We used to use this song, "Sanctuary," to close worship in Tucson.  Gathering in a circle and holding hands, we'd sing and sing and sing - modulating up as the band felt inspired - until like the Lord said through the prophet Joel: I will pour out my Spirit on all people. Your sons and daughters will prophesy, your young men will see visions, your old men will dream dreams.  

 

Comments

Black Pete said…
All God's critters got a place in the choir, and all kinds of songs may be sung, brayed, howled or roared in the process.
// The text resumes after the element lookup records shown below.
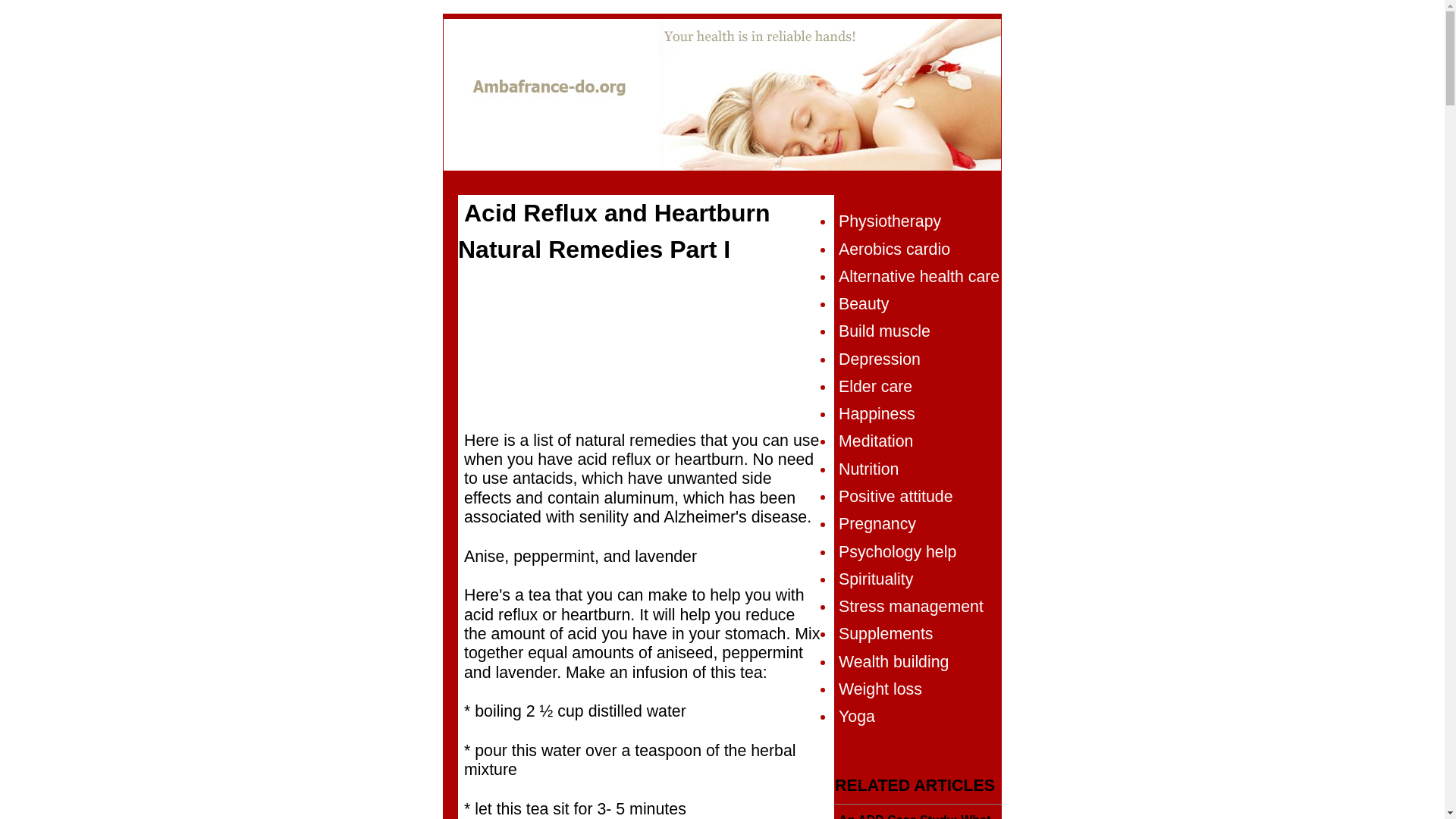
Spirituality (875, 579)
nutrition (868, 469)
spirituality (875, 579)
Weight loss (879, 689)
psychology online (897, 551)
Orthopaedic Physiotherapy online ressources (889, 221)
build-muscle (884, 331)
Psychology help (897, 551)
beauty (863, 303)
happiness (876, 413)
Happiness (876, 413)
Physiotherapy (889, 221)
Positive attitude (895, 496)
Yoga (856, 716)
aerobics cardio (894, 249)
Given the description of an element on the screen output the (x, y) to click on. 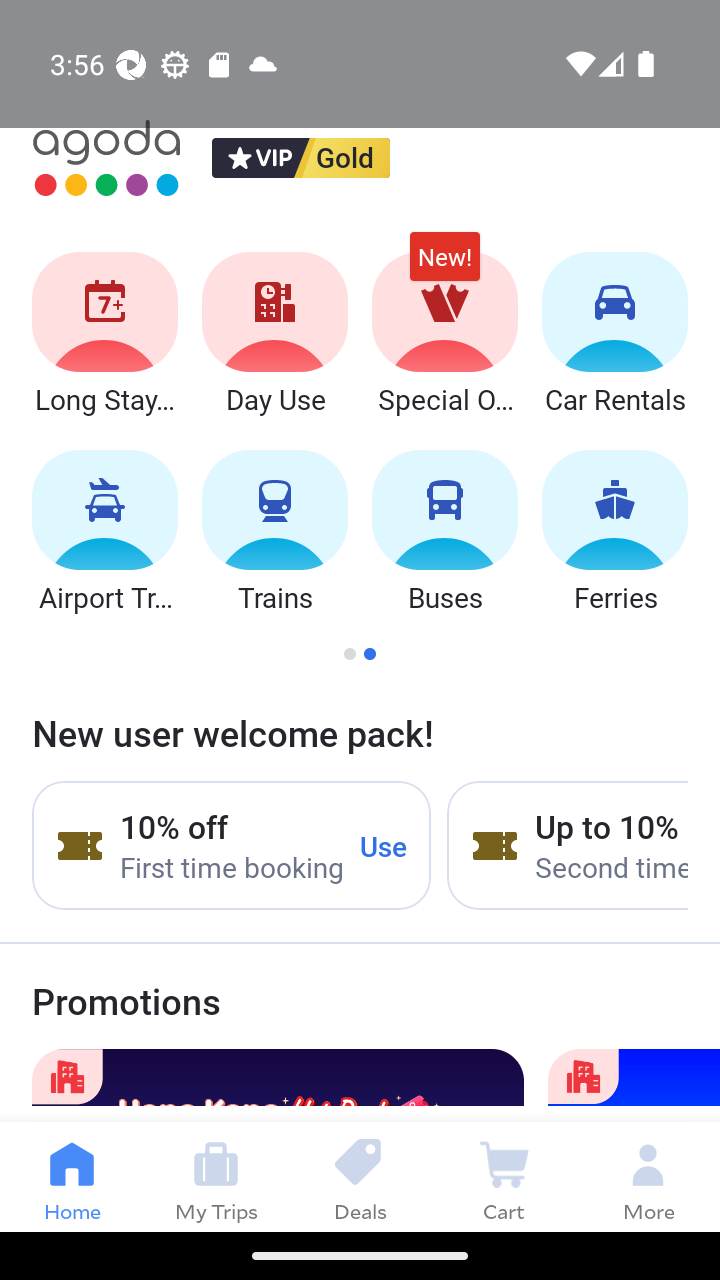
New! (444, 265)
Use (384, 845)
Home (72, 1176)
My Trips (216, 1176)
Deals (360, 1176)
Cart (504, 1176)
More (648, 1176)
I, too, cringe at kitsch, but I am aware that the line between kitsch and pure rich emotion is a micron thin--I still wince a little at How Great Thou Art, but joyfully bellow sacred harp stuff that is way over the sentimentality line.
RJ said…
Isn't that funny how that works in each and all of us, Peter? So glad you shared this note... it resonates with me.
Shepard said…
Thinking of your sermon last Sunday about fretting and trusting God and the song "Sanctuary" has hit me as a beautiful prayer to help one to slow down and think. Hope our community can sing it some Sunday with the emotion we have within us.
BanksyBoy said…
Oh boy, this is a massive subject which triggers all sorts of reactions... However, whilst I used to think that there were absolutes about the worship repertoire (for me, nearly all bad!) I am now inclined to think more in terms of boundaries instead. Therefore, sometimes, songs that we would once consider BAD, in some one-off circumstances, simply work.

Equally I think there are still absolutes surrounding those boundaries in that some 'music' is so inappropriate on so many levels that it should be excluded ;-) There are so many parameters and one important one is not marketing stuff for gain, it should be of the moment...

Await your wisdom!

Best, PB
RJ said…
I agree it is all about context and sometimes even BAD works, ya? I would love to hear more of your insights and reactions when you get the chance.
RJ said…
And we'll do Sanctuary soon shephard - but I must confess that after someone told me they couldn't help but hear bonnie tyler's "its a heartache" under the melody line... well, let's just say I smile a lot more!
Kim said…
Thanks for taking me back with Sanctuary. I love that song and that time. --Kim
RJ said…
Me too my dear friend...
BanksyBoy said…
Thanks for response! Dunno whether you spied this post about what I think about this subject at the time?

Await more ;-)

PB
RJ said…
I am with you, BanksyBoy all in the right context, ya? I would be eager to know more of your thoughts on this one, too.

And I think we'll do "Sanctuary" soon - I have to confess, however, that after someone told me that whenever we sing it they hear
BanksyBoy said…
Oh yes, context is crucial! The trouble is when something 'of a moment' that was special is subsequently marketed it instantly moves from 'sacred' (being part of salvation) to 'selling an indulgence' (buying salvation), very much back to temple trading.

In that case I do not think there is a fine line between the two, whereas when something creative moves from art to entertainment both can still be valid as long as no pretensions are erected to validate the latter!

Thanks for your kind comment on my blog, btw.